Some services map to physical artifacts in a deployment -- like a VM in your favorite cloud -- while other serivces are
simply abstractions. In the case of abstractions, there is a limit to how much "reverse engineering" from a live
environment can happen. The application of an abstraction merely serves to create those physical resources that are at
the "bottom" of the dependency chain. That said, mechanisms exist to augment an environment with metadata.
### Comparing Two MuGLs
A primary feature of MuGLs is that two of them can be compared to produce a diff. This has several use cases.
Mu performs a diff between two MuGL files to determine a delta for purposes of incremental deployment. This allows it
to change the live environment only where a difference between actual and desired state exists.
As seen above, MuGL can be generated from a live environment. As such, a live environment can be compared to another
MuGL file -- perhaps generated from another live environment -- to determine and reconcile "drift" between them. This
could be used to discover differences between environments that are meant to be similar (e.g., in different zones).
Alternatively, it could be used to to compare an environment against a MuML description's resulting MuGL, to identify
places where manual changes were made to an actual environment without having made corresponding changes in the sources.
To cope with some of the potential lossiness during graph inference, Mu implements a *semantic diff*, in addition to a
more strict exact diff, algorithm. The semantic diff classifies differences due to lossy inference differently from
ordinary semantically meaningful differences that could be impacting a live environment's behavior.
### Creating or Updating MuML and MuIL from MuGL
It is possible to raise MuGL into MuIL and, from there, raise MuIL into your favorite MuML. It is important to note one
thing before getting into the details. There are many possible MuIL modules that could generate a given MuGL, due to
conditional execution of code. There may even be many possible MuML descriptions that could generate a given MuIL,
since MuIL's language constructs are intentionally smaller than what might exist in a higher-level programming language.
Nevertheless, this raising can come in handy for two reasons.
The first is that, thanks to raising, it is possible to reconcile diffs in part by making changes to the source MuML
descriptions. If we just altered the MuGL for a given MuML description, the process would be incomplete, because then
the developer would be responsible for taking that altered MuGL and translating it by hand into edits to the
description. Automating this process as much as possible is obviously appealing.
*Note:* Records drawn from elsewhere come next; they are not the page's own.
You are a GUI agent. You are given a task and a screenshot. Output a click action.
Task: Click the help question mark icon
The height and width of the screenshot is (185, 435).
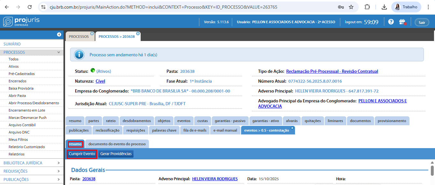(391, 22)
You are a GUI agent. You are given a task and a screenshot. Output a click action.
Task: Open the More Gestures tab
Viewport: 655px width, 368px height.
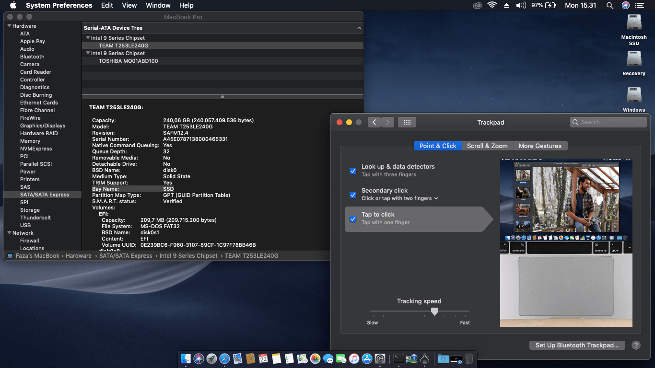(x=540, y=146)
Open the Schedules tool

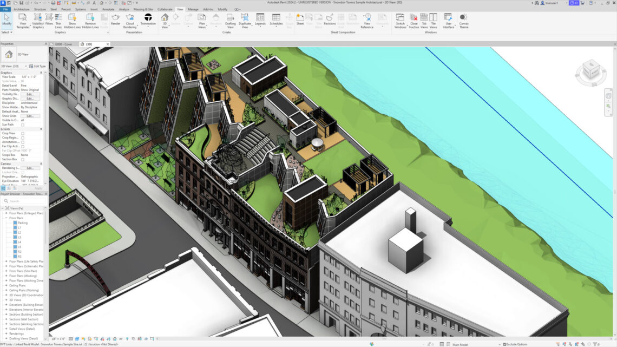(277, 21)
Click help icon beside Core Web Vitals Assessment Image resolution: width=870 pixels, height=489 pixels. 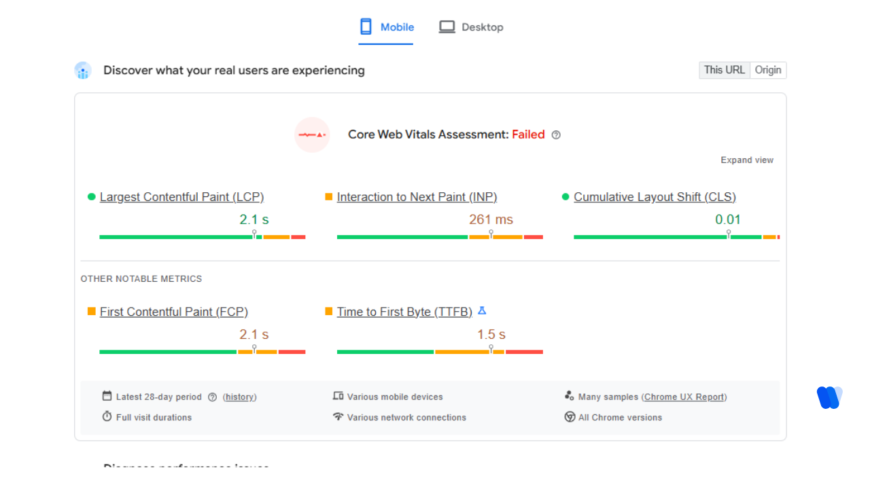click(x=556, y=135)
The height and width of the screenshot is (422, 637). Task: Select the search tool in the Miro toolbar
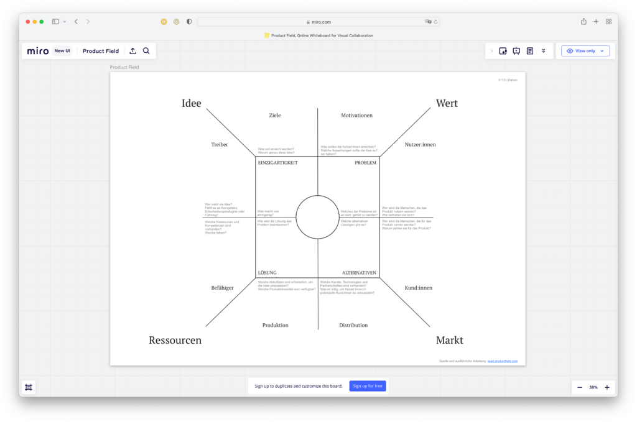(x=146, y=51)
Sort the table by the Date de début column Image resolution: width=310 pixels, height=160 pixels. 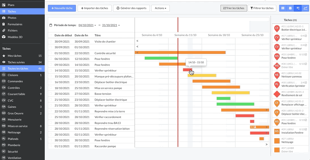(63, 35)
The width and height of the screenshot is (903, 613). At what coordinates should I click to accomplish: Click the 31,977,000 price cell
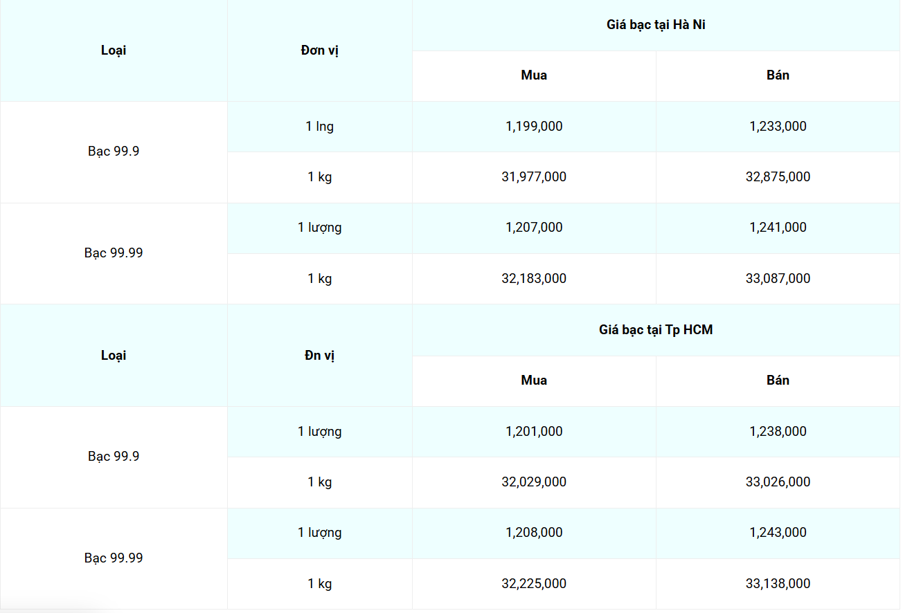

The second helps when bootstrapping an existing environment into Mu for the first time. Not only can we generate the
MuGL that corresponds to an existing environment, but we can generate a MuML in your favorite language, that will
generate an equivalent graph. This is called *description inference*. As with graph inference, the inference might
miss key elements like dependencies, and might not include all of the desirable abstractions and metadata, however this
can serve as a useful starting point for subsequent refactoring that would introduce such things.